The missing girl episode, based on the 1976 novel of the same name. First broadcast 8 March 1988.

Morse and Lewis investigate the disappearance of teenager Valerie Craven who vanished some six months previously while walking home from her exclusive girls' school. Morse is the third detective assigned to the case and is convinced that the girl is by now dead, probably murdered. However, the girl's parents receive a note, purportedly from Valerie. Suspicion falls on a number of people, including fellow students, men named in her diary and some of the teachers at her school. When one of the teachers is killed, the missing persons enquiry becomes a murder investigation.

This episode contains examples of:

  • Adaptational Alternate Ending: In the novel, Morse realises that Valerie is alive and that he's even spoken to her without realising who she was — but by the time he's worked this out, she's disappeared again. In TV adaptation, he succeeds in returning her to her family.
  • Adaptational Name Change: Valerie's family are the Taylors in the novel and the Cravens in the TV adaptation. They also get upgraded from being a working-class family whose daughter goes to the local comprehensive school to a well-off family whose daughter goes to an expensive private school.
  • Always Murder: Averted in the case of Valerie Craven, who isn't actually dead; played straight with Cheryl Baines, who is killed by Donald Phillipson.
  • Ambiguous Situation: Donald Phillipson tries to claim that the death of Cheryl Baines was accidental, but he was there when she died and had a strong motive for killing her.
  • Blackmail Backfire: Cheryl Baines was blackmailing Donald Phillipson over his affair with Grace Craven; he killed her for it.
  • Creator Cameo: When Morse goes to the library to interview Sheila Phillipson, Colin Dexter is seen walking out wearing black academic robes.
  • Gilligan Cut: Max tries to get Morse to understand the pain experienced by the parents of a missing child by asking him how he would feel if he lost his only record of the Ring Cycle; Morse glibly replies by saying he has it on cassette too. Cut to Morse driving in his car, listening to Die Walküre.
  • Good Girls Avoid Abortion: Averted, as Valerie had an abortion.
  • The Good Old British Comp: David Acum, the French teacher at Valerie's school, has moved to teaching in one of these since her disappearance. One of the pupils at his new place of work is an uncredited Ian Congdon-Lee, who also appeared as pupil Ted Fisk in Grange Hill.

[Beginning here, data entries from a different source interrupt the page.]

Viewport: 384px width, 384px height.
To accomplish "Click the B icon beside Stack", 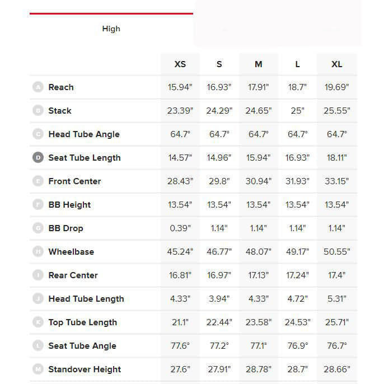I will tap(38, 111).
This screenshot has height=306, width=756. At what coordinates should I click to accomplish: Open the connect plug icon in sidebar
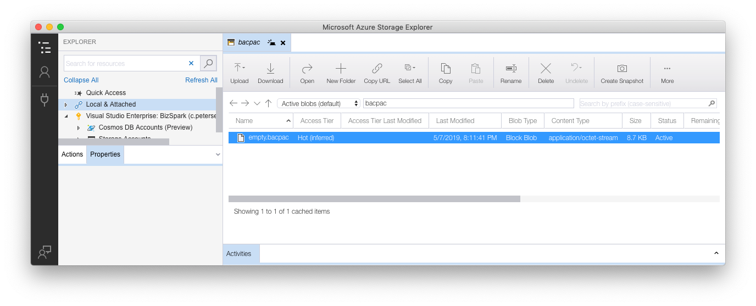coord(45,99)
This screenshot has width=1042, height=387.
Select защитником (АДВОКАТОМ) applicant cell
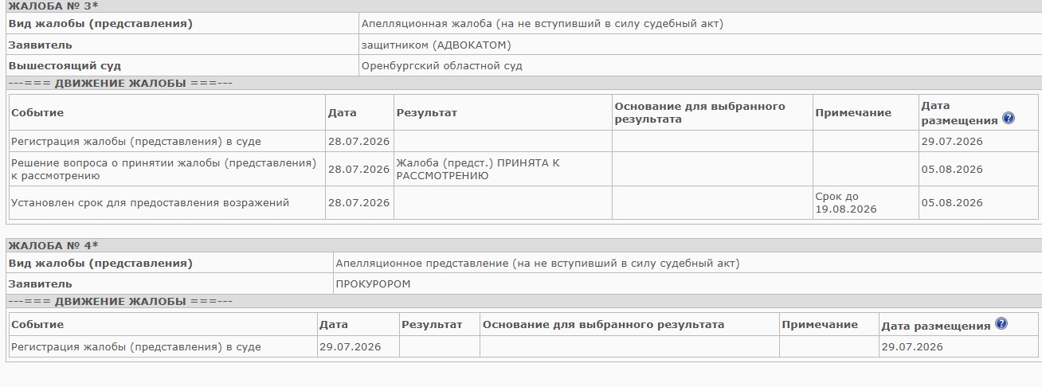pyautogui.click(x=699, y=45)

  • Mama's Baby, Papa's Maybe: Grace Craven tells Morse that George is not Valerie's biological father. As far as Valerie herself is concerned, John Maguire admits to helping her to arrange an abortion but denies getting her pregnant.

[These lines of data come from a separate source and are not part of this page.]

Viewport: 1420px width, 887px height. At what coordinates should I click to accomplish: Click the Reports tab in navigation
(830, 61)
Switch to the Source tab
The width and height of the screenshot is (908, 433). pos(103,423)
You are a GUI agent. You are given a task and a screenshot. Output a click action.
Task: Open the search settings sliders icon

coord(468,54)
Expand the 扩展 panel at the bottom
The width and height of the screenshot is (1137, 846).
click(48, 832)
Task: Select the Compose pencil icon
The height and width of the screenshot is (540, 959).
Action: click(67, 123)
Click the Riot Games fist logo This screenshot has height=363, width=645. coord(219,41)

  • Red Herring: The notion that Valerie Craven was murdered, no matter what Morse thinks.
  • Screw the Rules, I Have Connections!: George Craven acts in this way, and it's heavily implied that this is the reason why the police are still making a priority of investigating Valerie's disappearance six months after she went missing. Morse is unimpressed by this.
  • Seeking the Missing, Finding the Dead: Averted, although Morse comes across as a firm believer in this trope.
  • Shout-Out: Morse is reading Jude the Obscure by Thomas Hardy.
  • Spared by the Adaptation: In the book, Morse takes on the case after the death of Inspector Ainley in a traffic accident. In the episode, Ainley doesn't appear but Morse mentions him as a serving officer who deals with the more difficult cases (but less complicated than those Morse himself handles).
  • What the Hell, Hero?: Morse gets an almighty bollocking from Strange for annoying the influential Craven family, forging a letter from Valerie and drinking on the job. Even Lewis tears into Morse after Cheryl Baines is killed.
    Lewis: Well, you've got your body, sir. You were so keen to have a murder! You should be happy!
  • Wrong Assumption: Morse stubbornly believes that Valerie was murdered for most of the episode. At various points, he (wrongly) suspects David Acum, Sheila Phillipson and George Craven of murdering Cheryl Baines.